# [Activity]
The full set of records below is to be reproduced without a single alteration.

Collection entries
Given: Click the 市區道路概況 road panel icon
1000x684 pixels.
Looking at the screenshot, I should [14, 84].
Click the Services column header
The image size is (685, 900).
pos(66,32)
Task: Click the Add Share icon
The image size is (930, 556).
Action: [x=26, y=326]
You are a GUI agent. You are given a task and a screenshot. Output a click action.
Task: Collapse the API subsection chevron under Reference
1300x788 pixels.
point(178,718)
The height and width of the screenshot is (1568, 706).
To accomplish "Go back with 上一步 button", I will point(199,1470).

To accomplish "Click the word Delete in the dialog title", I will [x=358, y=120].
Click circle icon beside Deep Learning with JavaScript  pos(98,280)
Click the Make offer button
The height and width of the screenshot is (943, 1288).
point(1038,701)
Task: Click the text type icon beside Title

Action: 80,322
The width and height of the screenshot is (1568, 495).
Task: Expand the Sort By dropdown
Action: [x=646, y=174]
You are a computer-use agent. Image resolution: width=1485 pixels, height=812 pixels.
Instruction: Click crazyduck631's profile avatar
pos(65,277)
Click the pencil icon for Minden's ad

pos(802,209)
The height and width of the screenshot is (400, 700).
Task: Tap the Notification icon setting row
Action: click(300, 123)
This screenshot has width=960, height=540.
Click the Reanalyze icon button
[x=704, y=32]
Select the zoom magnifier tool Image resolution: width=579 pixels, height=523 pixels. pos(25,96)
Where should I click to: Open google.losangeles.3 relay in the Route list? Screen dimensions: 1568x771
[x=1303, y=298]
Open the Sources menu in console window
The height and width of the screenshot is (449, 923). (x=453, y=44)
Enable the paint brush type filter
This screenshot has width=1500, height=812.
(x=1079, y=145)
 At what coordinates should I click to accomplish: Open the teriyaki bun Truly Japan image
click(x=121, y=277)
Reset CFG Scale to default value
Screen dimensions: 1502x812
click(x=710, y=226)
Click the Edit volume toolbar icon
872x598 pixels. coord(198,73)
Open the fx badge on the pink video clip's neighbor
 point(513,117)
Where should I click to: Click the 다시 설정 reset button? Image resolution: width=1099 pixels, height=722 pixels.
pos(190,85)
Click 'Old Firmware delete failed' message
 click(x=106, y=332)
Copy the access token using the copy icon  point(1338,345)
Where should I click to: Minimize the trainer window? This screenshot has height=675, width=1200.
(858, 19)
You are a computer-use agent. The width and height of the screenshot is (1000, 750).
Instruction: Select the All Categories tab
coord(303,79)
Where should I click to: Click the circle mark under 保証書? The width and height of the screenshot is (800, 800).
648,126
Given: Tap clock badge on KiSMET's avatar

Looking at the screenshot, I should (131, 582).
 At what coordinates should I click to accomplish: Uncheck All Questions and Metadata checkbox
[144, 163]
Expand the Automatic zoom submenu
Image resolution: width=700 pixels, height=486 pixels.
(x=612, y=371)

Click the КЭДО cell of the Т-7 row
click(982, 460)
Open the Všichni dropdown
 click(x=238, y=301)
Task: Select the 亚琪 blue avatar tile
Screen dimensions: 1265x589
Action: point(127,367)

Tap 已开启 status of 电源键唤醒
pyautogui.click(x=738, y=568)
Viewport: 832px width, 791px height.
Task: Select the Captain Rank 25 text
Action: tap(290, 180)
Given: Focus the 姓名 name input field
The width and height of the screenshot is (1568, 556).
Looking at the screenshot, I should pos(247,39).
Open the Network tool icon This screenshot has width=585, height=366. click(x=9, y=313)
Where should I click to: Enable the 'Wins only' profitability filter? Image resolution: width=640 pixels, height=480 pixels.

# [Output]
Given: Click the 市區道路概況 road panel icon
1000x684 pixels.
Looking at the screenshot, I should [14, 84].
Click the Services column header
The image size is (685, 900).
pos(66,32)
Task: Click the Add Share icon
The image size is (930, 556).
Action: [x=26, y=326]
You are a GUI agent. You are given a task and a screenshot. Output a click action.
Task: Collapse the API subsection chevron under Reference
1300x788 pixels.
point(178,718)
The height and width of the screenshot is (1568, 706).
To accomplish "Go back with 上一步 button", I will point(199,1470).

To accomplish "Click the word Delete in the dialog title", I will [x=358, y=120].
Click circle icon beside Deep Learning with JavaScript  pos(98,280)
Click the Make offer button
The height and width of the screenshot is (943, 1288).
point(1038,701)
Task: Click the text type icon beside Title

Action: 80,322
The width and height of the screenshot is (1568, 495).
Task: Expand the Sort By dropdown
Action: [x=646, y=174]
You are a computer-use agent. Image resolution: width=1485 pixels, height=812 pixels.
Instruction: Click crazyduck631's profile avatar
pos(65,277)
Click the pencil icon for Minden's ad

pos(802,209)
The height and width of the screenshot is (400, 700).
Task: Tap the Notification icon setting row
Action: click(300, 123)
This screenshot has width=960, height=540.
Click the Reanalyze icon button
[x=704, y=32]
Select the zoom magnifier tool Image resolution: width=579 pixels, height=523 pixels. pos(25,96)
Where should I click to: Open google.losangeles.3 relay in the Route list? Screen dimensions: 1568x771
[x=1303, y=298]
Open the Sources menu in console window
The height and width of the screenshot is (449, 923). (x=453, y=44)
Enable the paint brush type filter
This screenshot has width=1500, height=812.
(x=1079, y=145)
 At what coordinates should I click to accomplish: Open the teriyaki bun Truly Japan image
click(x=121, y=277)
Reset CFG Scale to default value
Screen dimensions: 1502x812
click(x=710, y=226)
Click the Edit volume toolbar icon
872x598 pixels. coord(198,73)
Open the fx badge on the pink video clip's neighbor
 point(513,117)
Where should I click to: Click the 다시 설정 reset button? Image resolution: width=1099 pixels, height=722 pixels.
pos(190,85)
Click 'Old Firmware delete failed' message
 click(x=106, y=332)
Copy the access token using the copy icon  point(1338,345)
Where should I click to: Minimize the trainer window? This screenshot has height=675, width=1200.
(858, 19)
You are a computer-use agent. The width and height of the screenshot is (1000, 750).
Instruction: Select the All Categories tab
coord(303,79)
Where should I click to: Click the circle mark under 保証書? The width and height of the screenshot is (800, 800).
648,126
Given: Tap clock badge on KiSMET's avatar

Looking at the screenshot, I should (131, 582).
 At what coordinates should I click to accomplish: Uncheck All Questions and Metadata checkbox
[144, 163]
Expand the Automatic zoom submenu
Image resolution: width=700 pixels, height=486 pixels.
(x=612, y=371)

Click the КЭДО cell of the Т-7 row
click(982, 460)
Open the Všichni dropdown
 click(x=238, y=301)
Task: Select the 亚琪 blue avatar tile
Screen dimensions: 1265x589
Action: point(127,367)

Tap 已开启 status of 电源键唤醒
pyautogui.click(x=738, y=568)
Viewport: 832px width, 791px height.
Task: Select the Captain Rank 25 text
Action: tap(290, 180)
Given: Focus the 姓名 name input field
The width and height of the screenshot is (1568, 556).
Looking at the screenshot, I should pos(247,39).
Open the Network tool icon This screenshot has width=585, height=366. click(x=9, y=313)
Where should I click to: Enable the 'Wins only' profitability filter? Image resolution: width=640 pixels, height=480 pixels.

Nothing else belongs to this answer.